DELAWARE   000-31659   86-0824673

(State or Other Jurisdiction of

Incorporation)

 

(Commission

File Number)

 

(I.R.S. Employer

Identification No.)

9645 Scranton Road

San Diego, CA 92121

(Address of Principal Executive Offices) (Zip Code)

Registrant’s telephone number, including area code: (858) 812-3400

Not applicable

(Former Name, or Former Address, if Changed Since Last Report)

 

 

Check the appropriate box below if the Form 8-K filing is intended to simultaneously satisfy the filing obligation of the registrant under any of the following provisions:

 

¨ Written communications pursuant to Rule 425 under the Securities Act (17 CFR 230.425)

 

¨ Soliciting material pursuant to Rule 14a-12 under the Exchange Act (17 CFR 240.14a-12)

 

¨ Pre-commencement communications pursuant to Rule 14d-2(b) under the Exchange Act (17 CFR 240.14d-2(b))

 

¨ Pre-commencement communications pursuant to Rule 13e-4(c) under the Exchange Act (17 CFR 240.13e-4(c))

 

 

 


Item 5.02. Departure of Directors or Certain Officers; Election of Directors; Appointment of Certain Officers; Compensatory Arrangements of Certain Officers.

 

(b)

On October 7, 2014, Peter Leparulo signed a resignation from his position as a member of the Board of Directors (the “Board”) of Novatel Wireless, Inc., a Delaware corporation (the “Company”), to pursue other interests. The Company expects that Mr. Leparulo’s resignation will be effective on October 14, 2014.

 

(d)

Pursuant to the terms of that certain Investors’ Rights Agreement, dated September 8, 2014, by and between the Company and HC2 Holdings 2, Inc., a Delaware corporation (“HC2 Holdings”), the Board increased the number of directors constituting the entire Board from seven to nine directors and filled the two resulting vacancies by appointing Mr. Philip Falcone and Mr. Robert Pons to the Board, effective as of October 7, 2014. In addition, Mr. Pons was appointed to the compensation and nominating and corporate governance committees of the Board.

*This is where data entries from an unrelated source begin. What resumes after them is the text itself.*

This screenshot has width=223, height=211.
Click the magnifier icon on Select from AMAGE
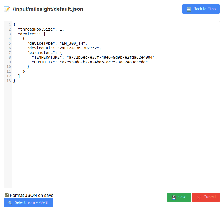[x=10, y=203]
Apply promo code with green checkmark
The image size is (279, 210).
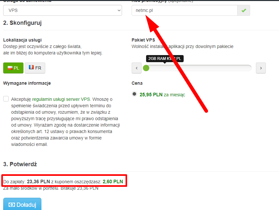pyautogui.click(x=244, y=10)
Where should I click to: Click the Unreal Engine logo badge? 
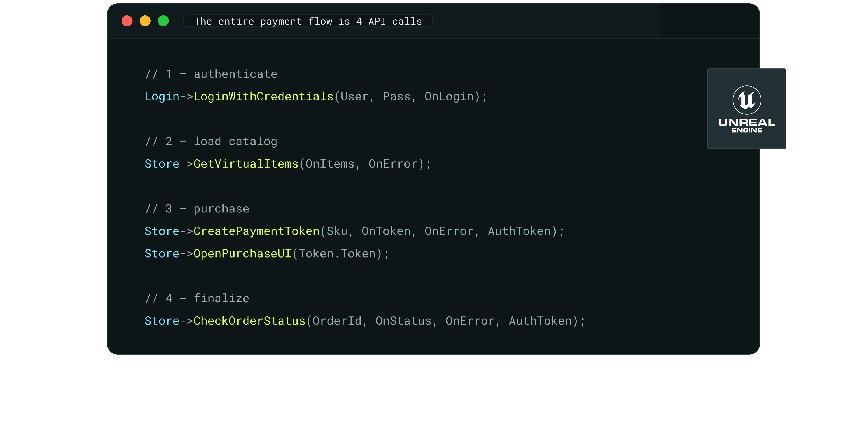[747, 109]
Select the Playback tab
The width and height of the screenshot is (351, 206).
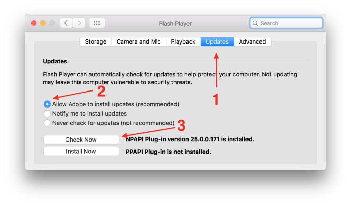[x=183, y=42]
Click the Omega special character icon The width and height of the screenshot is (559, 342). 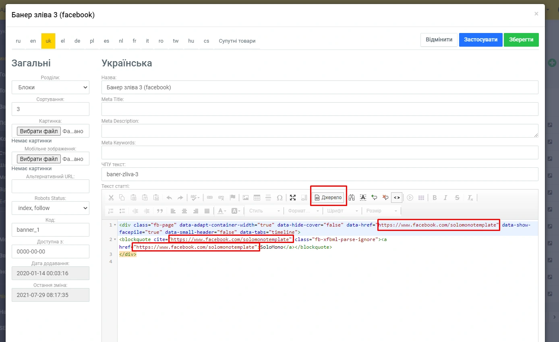(280, 198)
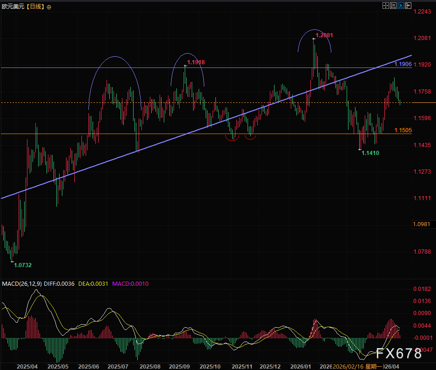Select the magenta MACD:0.0010 readout
Image resolution: width=436 pixels, height=370 pixels.
130,283
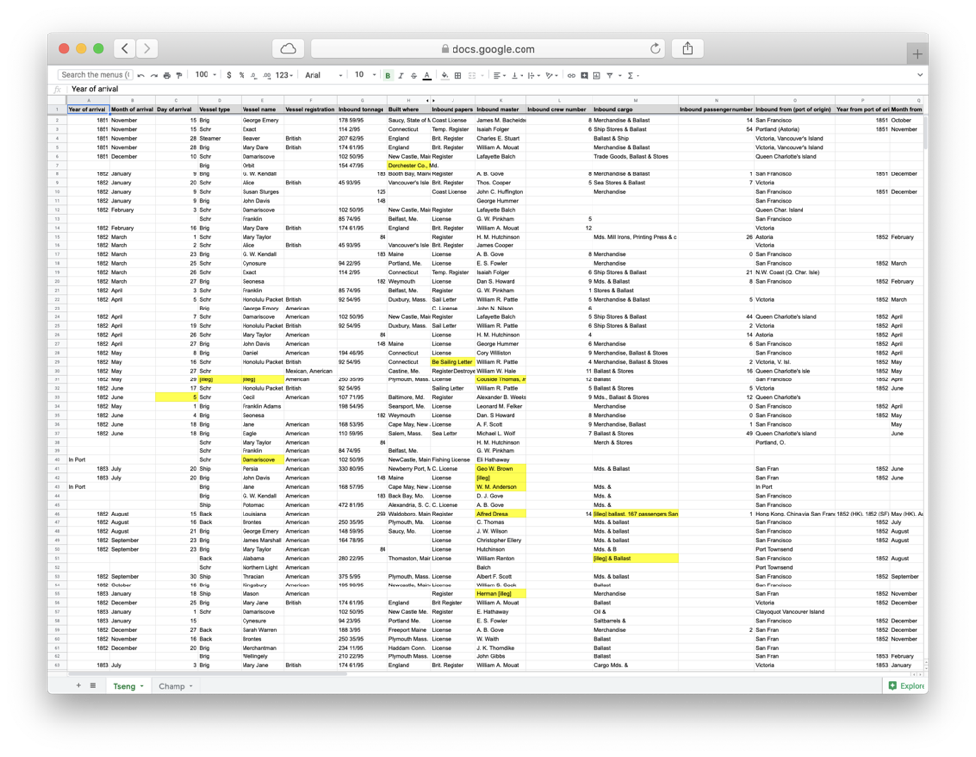Insert a comment using the comment icon

584,75
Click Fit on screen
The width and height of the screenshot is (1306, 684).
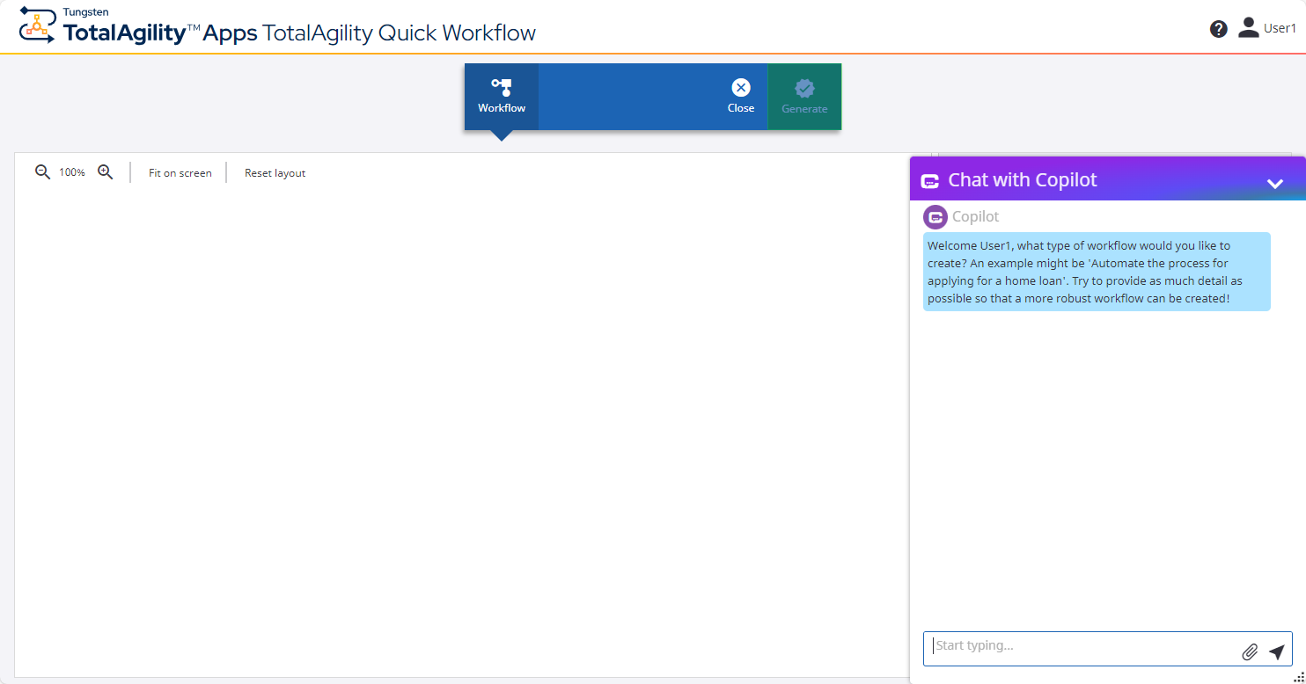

Upon their appointment to the Board, Mr. Falcone and Mr. Pons each received a grant of 29,801 restricted stock units, made pursuant to the Company’s 2009 Omnibus Incentive Compensation Plan. The restricted stock units vest in three equal annual installments beginning on the first anniversary of the grant date. In addition, each of Mr. Falcone and Mr. Pons will be eligible to receive compensation for his services as a director consistent with the compensation provided to the Company’s other non-employee directors, as previously disclosed in the Company’s definitive proxy statement for its 2014 annual meeting of stockholders filed with the SEC on April 30, 2014.

Mr. Falcone, 52, has served as a director of HC2 Holdings, Inc., a Delaware corporation (“HC2”), since January 2014, and as President, Chief Executive Officer and Chairman of the Board of HC2 since May 2014. Mr. Falcone has served as a director, Chairman of the Board and Chief Executive Officer of Harbinger Group Inc. (“HGI”) since July 2009. From July 2009 to July 2011, Mr. Falcone served as the President of HGI. Mr. Falcone is also the Chief Investment Officer and Chief Executive Officer of Harbinger Capital Partners LLC (“Harbinger Capital”) and certain of its affiliates, all affiliates of HGI. Mr. Falcone co-founded the funds affiliated with Harbinger Capital in 2001. Mr. Falcone is also the Chairman of the Board, President and Chief Executive Officer of Zap.Com Corporation, a subsidiary of HGI. Mr. Falcone has over two decades of experience in leveraged finance, distressed debt and special situations. Prior to joining the predecessor of Harbinger Capital, Mr. Falcone served as Head of High Yield trading for Barclays Capital. From 1998 to 2000, he managed the Barclays High Yield and Distressed trading operations. Mr. Falcone held a similar position with Gleacher Natwest, Inc., from 1997 to 1998. Mr. Falcone began his career in 1985, trading high yield and distressed securities at Kidder, Peabody & Co. Mr. Falcone received an A.B. in Economics from Harvard University.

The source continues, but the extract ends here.